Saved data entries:
-- -- --
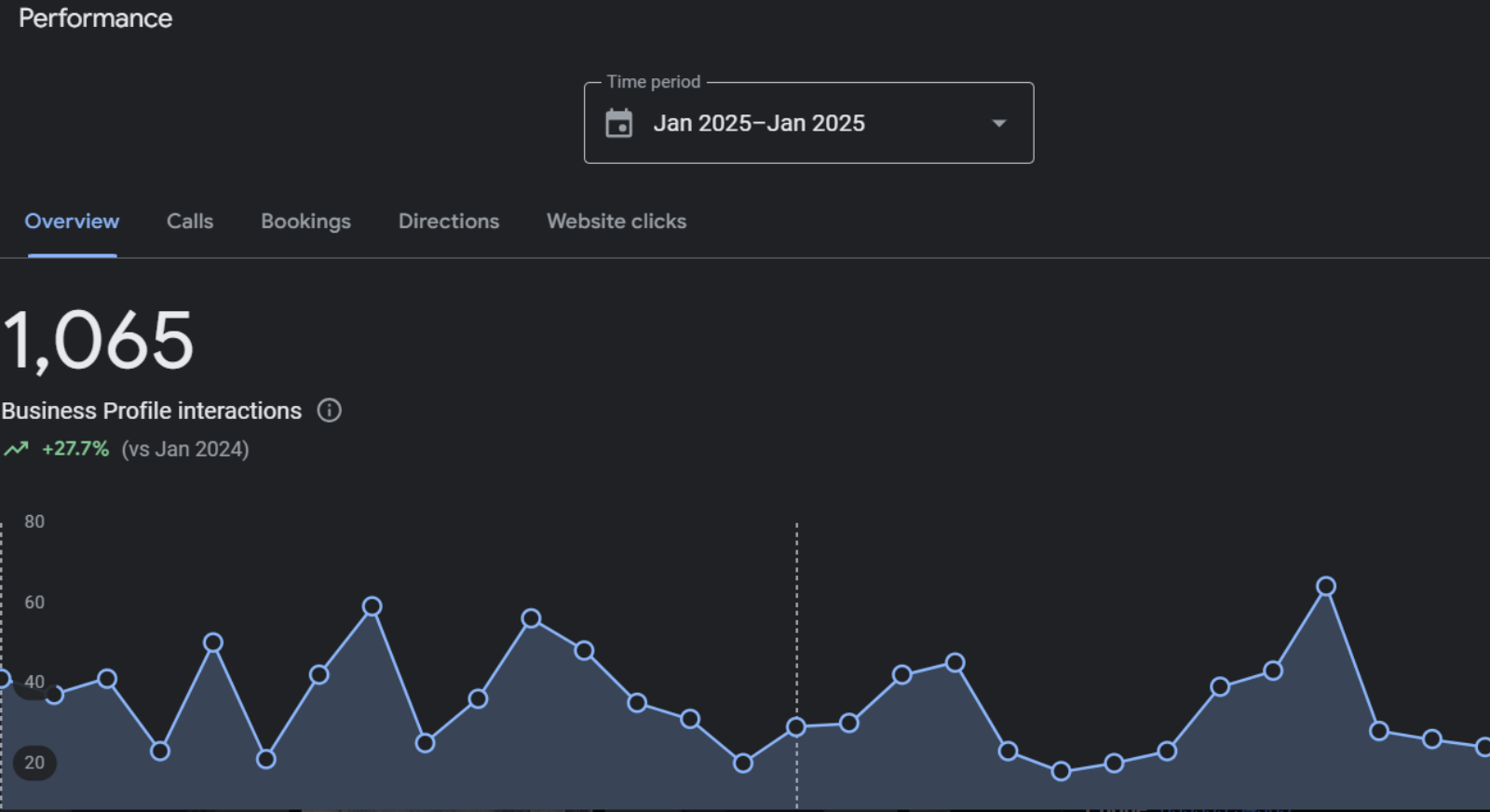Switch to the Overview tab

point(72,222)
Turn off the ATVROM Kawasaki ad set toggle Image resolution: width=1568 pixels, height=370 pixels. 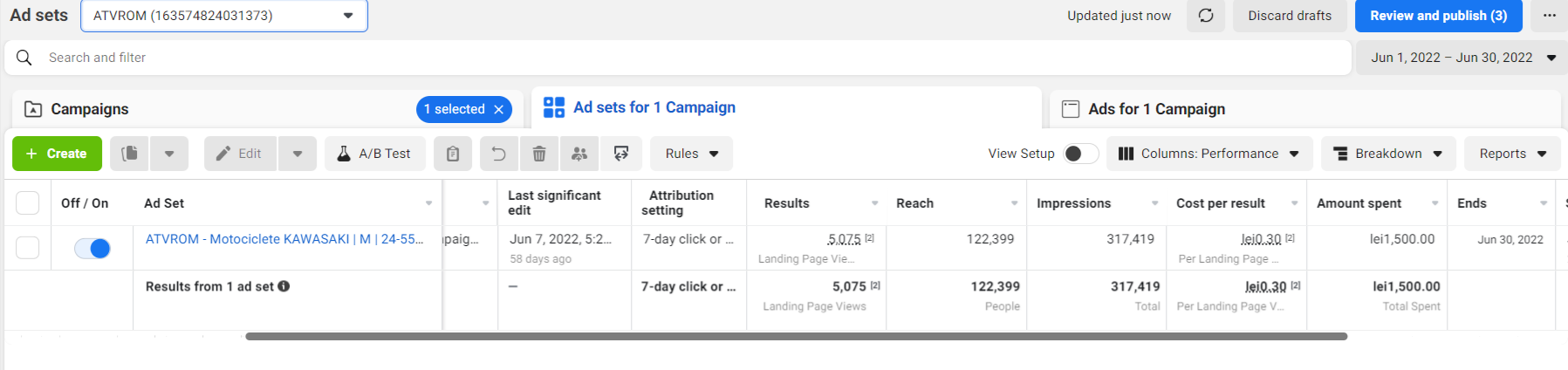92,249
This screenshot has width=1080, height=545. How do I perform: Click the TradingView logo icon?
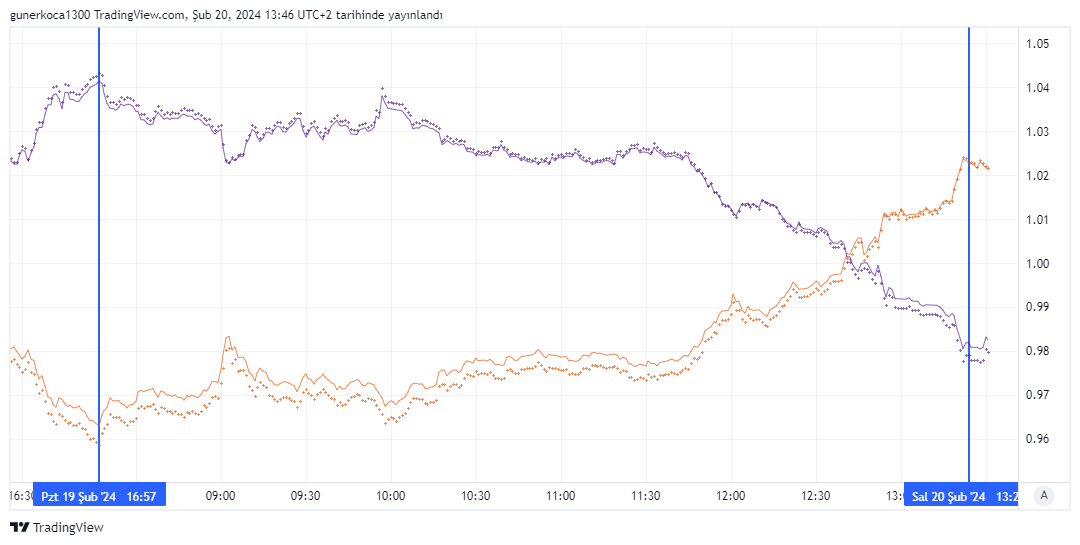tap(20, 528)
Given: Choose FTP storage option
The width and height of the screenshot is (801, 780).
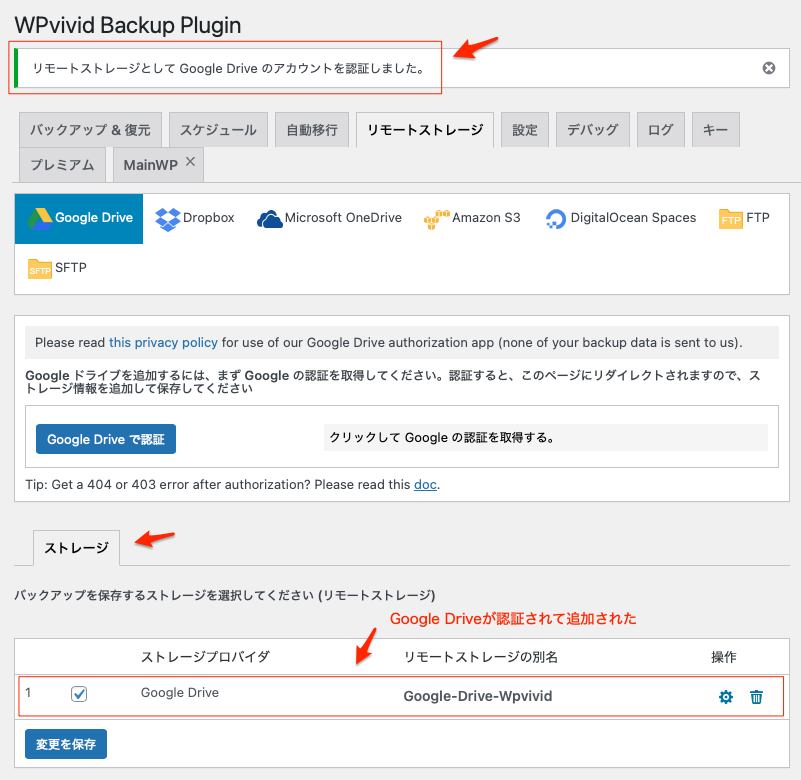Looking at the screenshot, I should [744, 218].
-- -- --
--- Work to be completed ---
Print only the lines from the one with "The width and" through the last line of the data above, exactly and with both ends, and please omit any pictures.

--- Exercise answer ---
The width and height of the screenshot is (801, 780).
Looking at the screenshot, I should [744, 218].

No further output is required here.